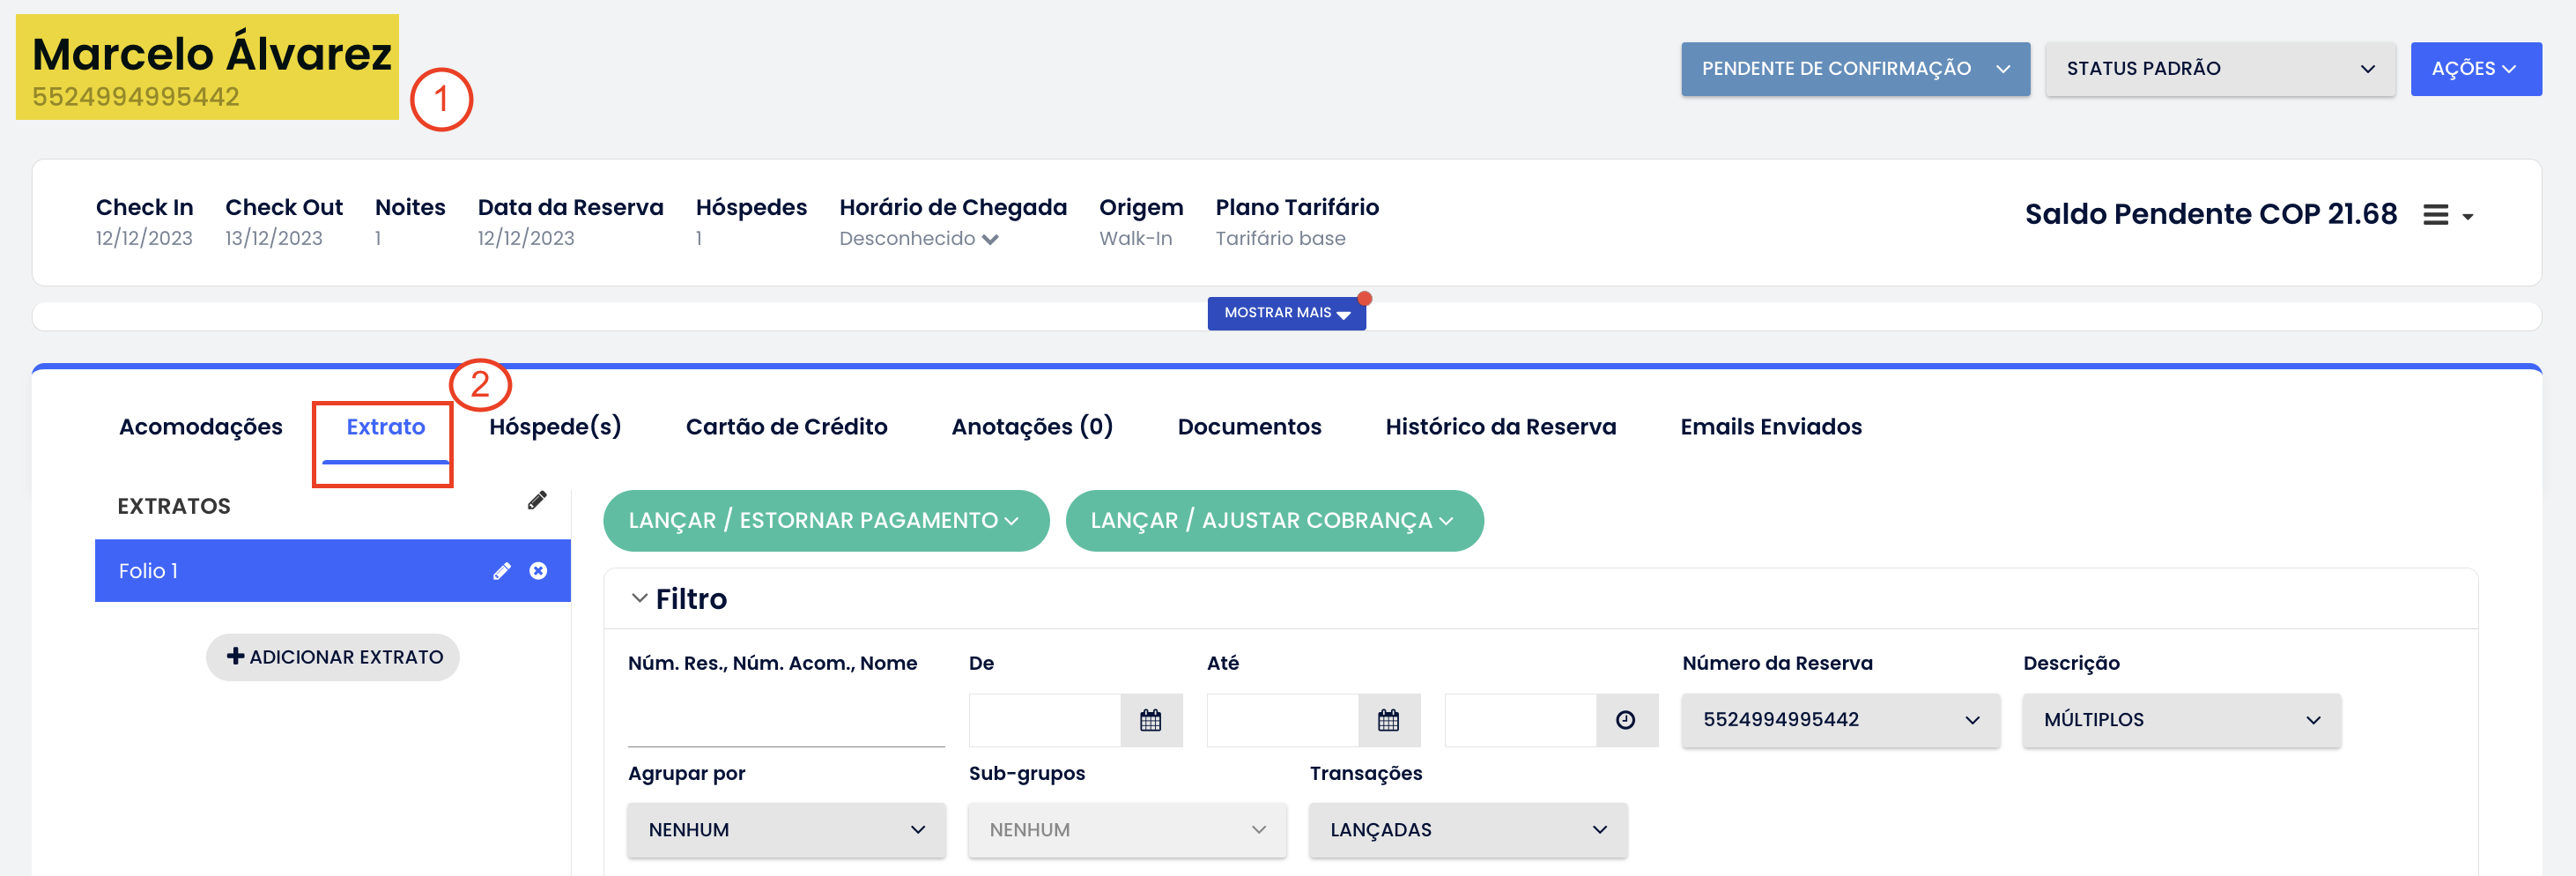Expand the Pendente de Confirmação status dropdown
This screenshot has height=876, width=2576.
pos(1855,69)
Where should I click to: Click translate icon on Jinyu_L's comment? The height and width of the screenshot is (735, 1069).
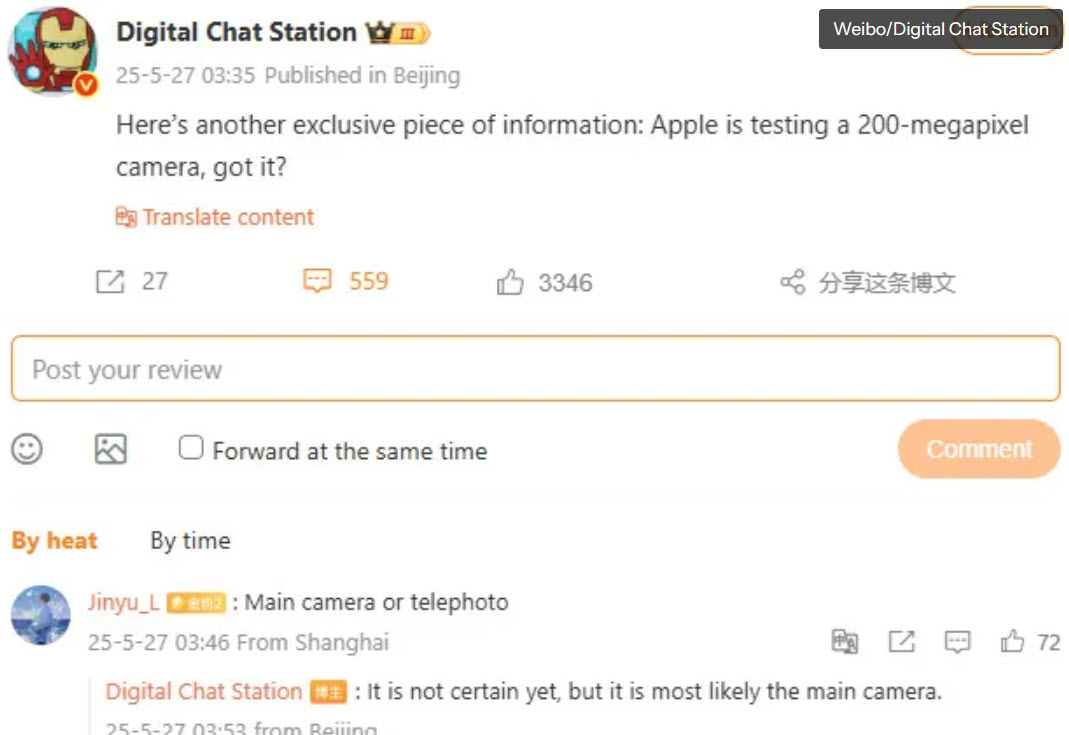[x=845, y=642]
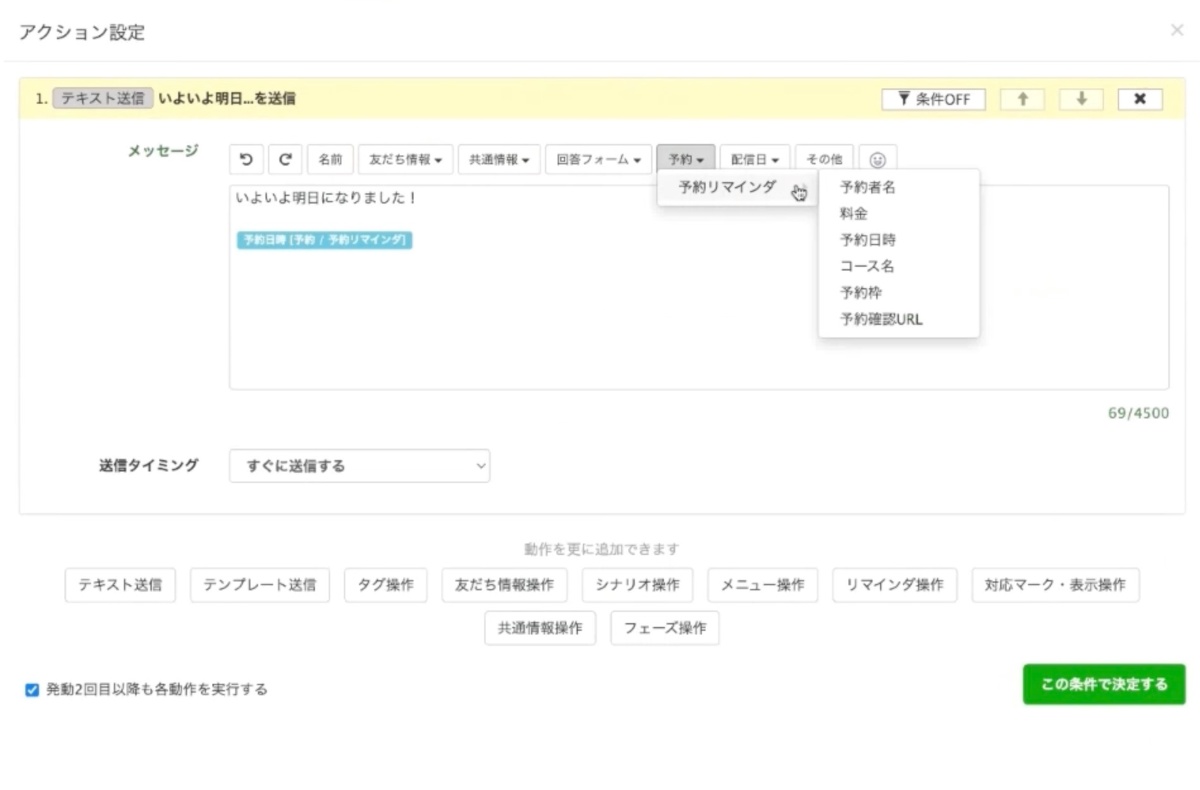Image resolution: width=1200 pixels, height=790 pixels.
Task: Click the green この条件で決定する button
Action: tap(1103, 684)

-- Task objective --
The answer consists solely of the lines from the one holding "Where should I" through the last line of the entries above, set down verbatim, without any pictures.

-- Answer area --
Where should I click to: Click translate icon on Jinyu_L's comment? The height and width of the screenshot is (735, 1069).
[x=845, y=642]
Image resolution: width=1200 pixels, height=790 pixels.
Task: Click the green この条件で決定する button
Action: tap(1103, 684)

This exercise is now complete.